Three stories today, and they fit together more neatly than most days allow. All three are about the same underlying problem: the gap between how we build AI systems and how those systems actually perform when something goes wrong. Let me walk you through each one.

Today's stories

              01 / 03
            

Researchers Built 1,000 Fake Computers for AI Agents to Practice On

How do you teach an AI to manage your files if it has never seen a messy inbox in its life?

Teaching an AI assistant to handle real computer work — reorganizing folders, drafting emails, catching up on overdue tasks — sounds manageable until you realize the AI has never actually sat in front of a cluttered desktop.
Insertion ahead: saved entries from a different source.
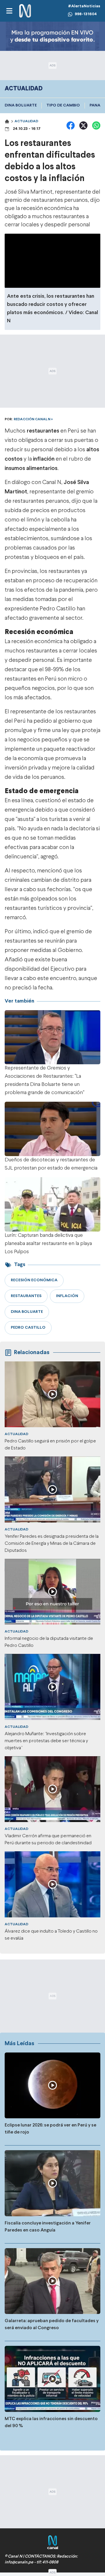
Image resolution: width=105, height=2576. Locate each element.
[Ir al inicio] (25, 11)
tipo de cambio (63, 105)
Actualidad (26, 121)
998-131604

Real computers are messy in very human ways: half-finished projects, duplicated files, calendars that got out of hand three weeks ago. The team behind this paper decided to manufacture that mess at scale. Think of it like a flight simulator for pilots. You do not learn emergency procedures by crashing real planes. You practice in a simulation where the dials, the turbulence, and the warnings feel realistic enough to build real instincts. The researchers built 1,000 synthetic computers — each seeded from a human persona (a teacher, a project manager, a designer) — and filled each one with the kind of digital clutter that persona would actually accumulate. Then two AI agents worked together on each machine. The first invented month-scale productivity goals: catch up on these reports, reschedule these meetings, coordinate with these collaborators. The second agent ground through them, navigating directories and creating files step by step. Each simulation ran for over 2,000 conversational turns and took more than eight hours of clock time. Agents trained on this synthetic experience improved on both familiar and unfamiliar productivity benchmarks. The team has released 100 of these computers — 50 Windows-style, 50 macOS-style — plus 500 simulation reports on HuggingFace for anyone to use. The catch: the paper describes the gains as 'significant' but does not specify the exact numbers or name the benchmarks in the available text. The direction of the result is encouraging; the magnitude is still fuzzy. Treat this as a credible proof of concept, not a finished product.

Glossary

long-horizon simulation — A training run where an AI completes a very long sequence of steps — hundreds or thousands — rather than answering a single question.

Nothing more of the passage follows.